━━ The records ━━

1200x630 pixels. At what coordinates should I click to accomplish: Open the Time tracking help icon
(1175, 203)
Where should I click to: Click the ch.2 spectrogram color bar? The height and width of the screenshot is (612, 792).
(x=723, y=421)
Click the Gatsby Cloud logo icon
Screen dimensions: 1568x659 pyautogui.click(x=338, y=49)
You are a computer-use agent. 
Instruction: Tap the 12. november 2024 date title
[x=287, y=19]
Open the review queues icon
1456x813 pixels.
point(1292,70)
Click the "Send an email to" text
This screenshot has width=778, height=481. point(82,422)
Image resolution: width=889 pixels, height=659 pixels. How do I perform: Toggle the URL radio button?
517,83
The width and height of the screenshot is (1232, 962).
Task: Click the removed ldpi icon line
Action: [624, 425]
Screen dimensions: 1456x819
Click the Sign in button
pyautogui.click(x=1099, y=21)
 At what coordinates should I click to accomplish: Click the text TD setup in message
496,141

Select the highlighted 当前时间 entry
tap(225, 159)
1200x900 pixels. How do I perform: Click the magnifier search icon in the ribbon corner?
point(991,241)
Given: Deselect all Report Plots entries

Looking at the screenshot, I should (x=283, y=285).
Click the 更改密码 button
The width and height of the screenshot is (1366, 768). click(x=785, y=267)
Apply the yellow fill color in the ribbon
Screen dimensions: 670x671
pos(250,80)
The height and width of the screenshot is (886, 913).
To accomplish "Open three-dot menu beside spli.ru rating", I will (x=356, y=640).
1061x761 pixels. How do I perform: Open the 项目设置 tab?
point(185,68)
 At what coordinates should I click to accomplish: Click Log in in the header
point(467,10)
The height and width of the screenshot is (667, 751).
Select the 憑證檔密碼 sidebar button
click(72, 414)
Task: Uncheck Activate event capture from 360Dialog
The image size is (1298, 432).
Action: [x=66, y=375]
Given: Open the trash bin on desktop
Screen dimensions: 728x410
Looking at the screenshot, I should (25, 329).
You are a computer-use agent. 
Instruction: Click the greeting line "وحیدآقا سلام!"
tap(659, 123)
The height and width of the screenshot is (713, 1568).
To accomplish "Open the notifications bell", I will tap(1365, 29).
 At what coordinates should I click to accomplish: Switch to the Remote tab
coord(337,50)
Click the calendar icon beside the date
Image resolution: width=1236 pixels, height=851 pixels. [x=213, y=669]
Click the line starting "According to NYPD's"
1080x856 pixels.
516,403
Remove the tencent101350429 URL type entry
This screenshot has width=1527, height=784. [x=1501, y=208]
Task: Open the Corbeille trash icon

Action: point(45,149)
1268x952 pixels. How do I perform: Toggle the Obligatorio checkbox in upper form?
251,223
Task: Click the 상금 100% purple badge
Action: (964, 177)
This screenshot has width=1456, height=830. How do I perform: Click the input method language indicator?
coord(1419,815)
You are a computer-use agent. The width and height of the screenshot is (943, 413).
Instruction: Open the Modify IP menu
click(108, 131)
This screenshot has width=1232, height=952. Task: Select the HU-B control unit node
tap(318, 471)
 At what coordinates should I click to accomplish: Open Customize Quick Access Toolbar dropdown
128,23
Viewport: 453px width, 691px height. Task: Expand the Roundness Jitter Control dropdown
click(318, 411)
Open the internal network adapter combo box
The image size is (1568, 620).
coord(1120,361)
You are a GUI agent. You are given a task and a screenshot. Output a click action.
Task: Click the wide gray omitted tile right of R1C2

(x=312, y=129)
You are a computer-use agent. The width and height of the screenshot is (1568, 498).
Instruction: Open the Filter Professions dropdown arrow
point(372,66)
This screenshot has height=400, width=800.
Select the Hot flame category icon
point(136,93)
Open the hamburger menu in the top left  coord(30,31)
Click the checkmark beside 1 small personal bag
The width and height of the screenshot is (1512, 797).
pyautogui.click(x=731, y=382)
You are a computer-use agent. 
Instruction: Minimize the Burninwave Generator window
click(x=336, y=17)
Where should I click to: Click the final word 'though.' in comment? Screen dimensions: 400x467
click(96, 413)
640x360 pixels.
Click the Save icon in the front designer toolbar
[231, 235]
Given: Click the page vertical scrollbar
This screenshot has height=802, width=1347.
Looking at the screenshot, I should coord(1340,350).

━━━

Task prompt >>
Write out the whole listing again, keeping every character as it is.

Response to the exercise >>
1200x630 pixels. At what coordinates should I click to accomplish: Open the Time tracking help icon
(1175, 203)
Where should I click to: Click the ch.2 spectrogram color bar? The height and width of the screenshot is (612, 792).
(x=723, y=421)
Click the Gatsby Cloud logo icon
Screen dimensions: 1568x659 pyautogui.click(x=338, y=49)
You are a computer-use agent. 
Instruction: Tap the 12. november 2024 date title
[x=287, y=19]
Open the review queues icon
1456x813 pixels.
point(1292,70)
Click the "Send an email to" text
This screenshot has width=778, height=481. point(82,422)
Image resolution: width=889 pixels, height=659 pixels. How do I perform: Toggle the URL radio button?
517,83
The width and height of the screenshot is (1232, 962).
Task: Click the removed ldpi icon line
Action: [624, 425]
Screen dimensions: 1456x819
Click the Sign in button
pyautogui.click(x=1099, y=21)
 At what coordinates should I click to accomplish: Click the text TD setup in message
496,141

Select the highlighted 当前时间 entry
tap(225, 159)
1200x900 pixels. How do I perform: Click the magnifier search icon in the ribbon corner?
point(991,241)
Given: Deselect all Report Plots entries

Looking at the screenshot, I should (x=283, y=285).
Click the 更改密码 button
The width and height of the screenshot is (1366, 768). click(x=785, y=267)
Apply the yellow fill color in the ribbon
Screen dimensions: 670x671
pos(250,80)
The height and width of the screenshot is (886, 913).
To accomplish "Open three-dot menu beside spli.ru rating", I will (x=356, y=640).
1061x761 pixels. How do I perform: Open the 项目设置 tab?
point(185,68)
 At what coordinates should I click to accomplish: Click Log in in the header
point(467,10)
The height and width of the screenshot is (667, 751).
Select the 憑證檔密碼 sidebar button
click(72, 414)
Task: Uncheck Activate event capture from 360Dialog
The image size is (1298, 432).
Action: [x=66, y=375]
Given: Open the trash bin on desktop
Screen dimensions: 728x410
Looking at the screenshot, I should (25, 329).
You are a computer-use agent. 
Instruction: Click the greeting line "وحیدآقا سلام!"
tap(659, 123)
The height and width of the screenshot is (713, 1568).
To accomplish "Open the notifications bell", I will tap(1365, 29).
 At what coordinates should I click to accomplish: Switch to the Remote tab
coord(337,50)
Click the calendar icon beside the date
Image resolution: width=1236 pixels, height=851 pixels. [x=213, y=669]
Click the line starting "According to NYPD's"
1080x856 pixels.
516,403
Remove the tencent101350429 URL type entry
This screenshot has width=1527, height=784. [x=1501, y=208]
Task: Open the Corbeille trash icon

Action: point(45,149)
1268x952 pixels. How do I perform: Toggle the Obligatorio checkbox in upper form?
251,223
Task: Click the 상금 100% purple badge
Action: (964, 177)
This screenshot has width=1456, height=830. How do I perform: Click the input method language indicator?
coord(1419,815)
You are a computer-use agent. The width and height of the screenshot is (943, 413).
Instruction: Open the Modify IP menu
click(108, 131)
This screenshot has width=1232, height=952. Task: Select the HU-B control unit node
tap(318, 471)
 At what coordinates should I click to accomplish: Open Customize Quick Access Toolbar dropdown
128,23
Viewport: 453px width, 691px height. Task: Expand the Roundness Jitter Control dropdown
click(318, 411)
Open the internal network adapter combo box
The image size is (1568, 620).
coord(1120,361)
You are a GUI agent. You are given a task and a screenshot. Output a click action.
Task: Click the wide gray omitted tile right of R1C2

(x=312, y=129)
You are a computer-use agent. The width and height of the screenshot is (1568, 498).
Instruction: Open the Filter Professions dropdown arrow
point(372,66)
This screenshot has height=400, width=800.
Select the Hot flame category icon
point(136,93)
Open the hamburger menu in the top left  coord(30,31)
Click the checkmark beside 1 small personal bag
The width and height of the screenshot is (1512, 797).
pyautogui.click(x=731, y=382)
You are a computer-use agent. 
Instruction: Minimize the Burninwave Generator window
click(x=336, y=17)
Where should I click to: Click the final word 'though.' in comment? Screen dimensions: 400x467
click(96, 413)
640x360 pixels.
Click the Save icon in the front designer toolbar
[231, 235]
Given: Click the page vertical scrollbar
This screenshot has height=802, width=1347.
Looking at the screenshot, I should coord(1340,350).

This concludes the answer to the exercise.